Discussion: Most often implicated in primary AL amyloidosis are the cardiac and renal systems, while GI involvement is only seen in about 5% of cases.1 When gastrointestinal AL amyloid occurs, it is more often associated with gastric rather than rectal involvement. 2 Treatment recommendations for AL amyloidosis at an early stage are sparse, with the leading one being bone marrow transplantation. A reasonable alternative is active surveillance for disease progression and systemic involvement. Our case brings to light an unusually early involvement of the GI tract with AL amyloidosis and it’s management dilemma.
Citations:
1: Ihne S, et al. Amyloidosis-the Diagnosis and Treatment of an Underdiagnosed Disease. 2020; p159-166
2: Yamada M, et al. Gastrointestinal amyloid deposition in AL (primary or myeloma-associated) and AA (secondary) amyloidosis: Diagnostic value of gastric biopsy. 1985; p1206-1211
Figure: A: Solitary rectal mucosal ulceration discovered during routine colonoscopy (10mm x 20mm). B: Repeat imaging of the same solitary rectal ulcer 2 years later (20mm x 40mm). C: Rectal mucosal biopsy with H&E staining demonstrating pink, acellular deposits in the lamina propria consistent with amyloid deposition. (200X) D: Rectal mucosa biopsy with Congo Red staining under polarized light demonstrating "apple-green" birefringence, confirming the presence of amyloid. (200X)

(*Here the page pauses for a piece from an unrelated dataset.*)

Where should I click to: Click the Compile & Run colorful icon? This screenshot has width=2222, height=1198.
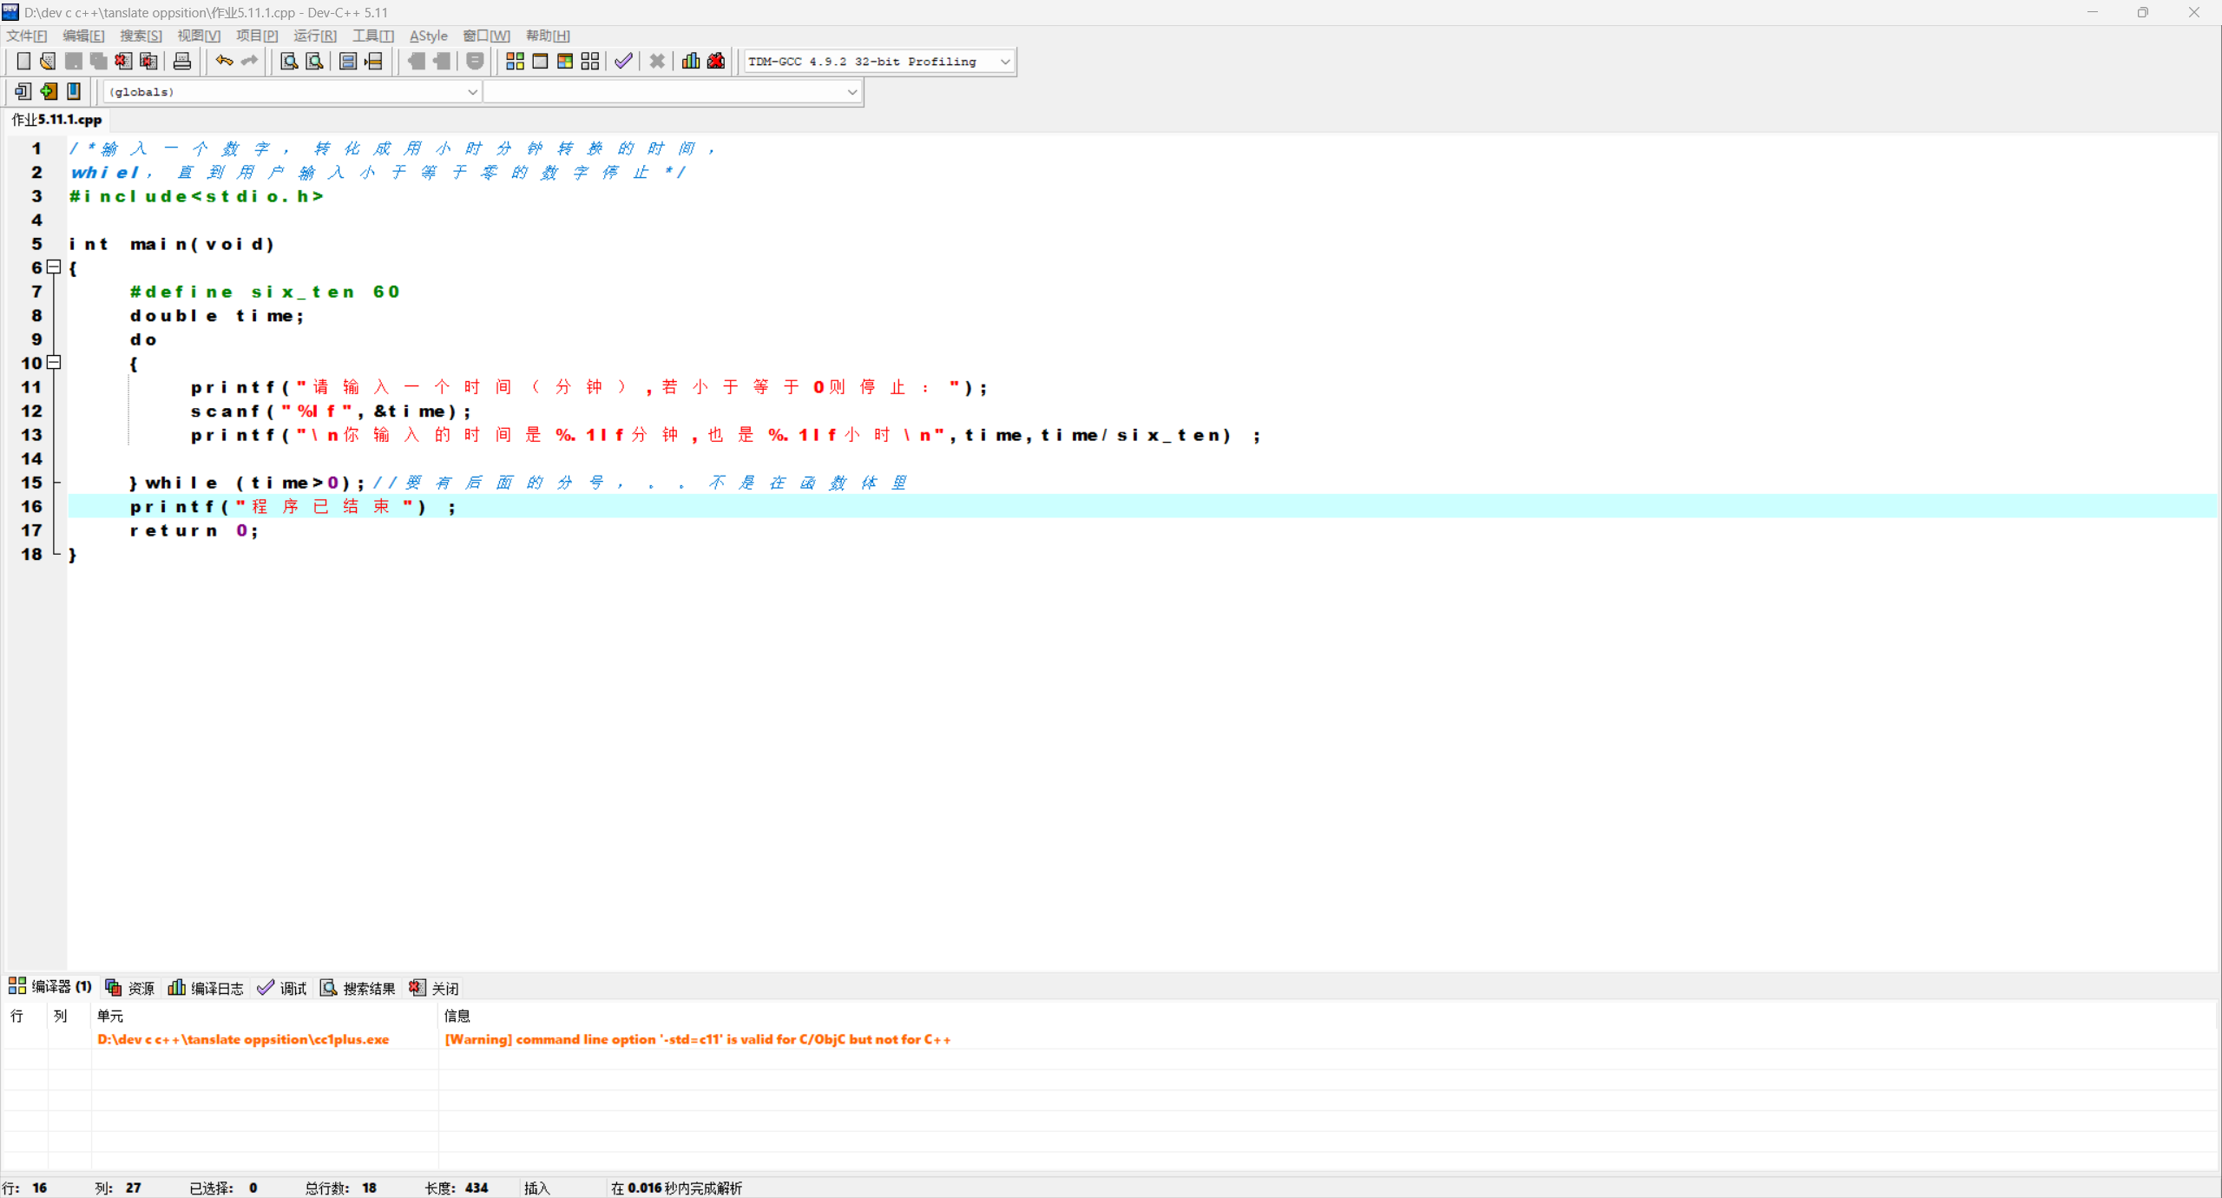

Disclosures: Yianni Protopapadakis indicated no relevant financial relationships. Grace Hawley indicated no relevant financial relationships. Subhash Gumber indicated no relevant financial relationships.
Yianni Protopapadakis, MS, DO1, Grace Hawley, BA2, Subhash C. Gumber, MD, PhD, FACG3. P1234 - A Case of Early Isolated Rectal Amyloidosis on Routine Screening Colonoscopy, ACG 2021 Annual Scientific Meeting Abstracts. Las Vegas, Nevada: American College of Gastroenterology.